■ SET PROBLEM ■
Can you extract the passage on trading in Shares and reproduce all of it word for word?

■ EXTRACTED TEXT ■
++++

Trading. Although Shares are listed for trading on the Exchange and may be listed or traded on U.S. and non-U.S. stock exchanges other than the Exchange, there can be no assurance that an active trading market for such Shares will develop or be maintained. Trading in Shares may be halted due to market conditions or for reasons that, in the view of the Exchange, make trading in Shares inadvisable. In addition, trading in Shares on the Exchange is subject to trading halts caused by extraordinary market volatility pursuant to Exchange “circuit breaker” rules, which temporarily halt trading on the Exchange when a decline in the S&P 500 Index during a single day reaches certain thresholds (e.g., 7%, 13%, and 20%). Additional rules applicable to the Exchange may halt trading in Shares when extraordinary volatility causes sudden, significant swings in the market price of Shares. There can be no assurance that Shares will trade with any volume, or at all, on any stock exchange. In stressed market conditions, the liquidity of Shares may begin to mirror the liquidity of the Fund’s underlying portfolio holdings, which can be significantly less liquid than Shares.

++++

■ COLLECTED MATERIAL ■
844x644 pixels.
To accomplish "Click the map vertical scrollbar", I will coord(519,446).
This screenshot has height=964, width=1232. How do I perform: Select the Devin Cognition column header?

++++

■ RESULT OF THIS TASK ■
Trading. Although Shares are listed for trading on the Exchange and may be listed or traded on U.S. and non-U.S. stock exchanges other than the Exchange, there can be no assurance that an active trading market for such Shares will develop or be maintained. Trading in Shares may be halted due to market conditions or for reasons that, in the view of the Exchange, make trading in Shares inadvisable. In addition, trading in Shares on the Exchange is subject to trading halts caused by extraordinary market volatility pursuant to Exchange “circuit breaker” rules, which temporarily halt trading on the Exchange when a decline in the S&P 500 Index during a single day reaches certain thresholds (e.g., 7%, 13%, and 20%). Additional rules applicable to the Exchange may halt trading in Shares when extraordinary volatility causes sudden, significant swings in the market price of Shares. There can be no assurance that Shares will trade with any volume, or at all, on any stock exchange. In stressed market conditions, the liquidity of Shares may begin to mirror the liquidity of the Fund’s underlying portfolio holdings, which can be significantly less liquid than Shares.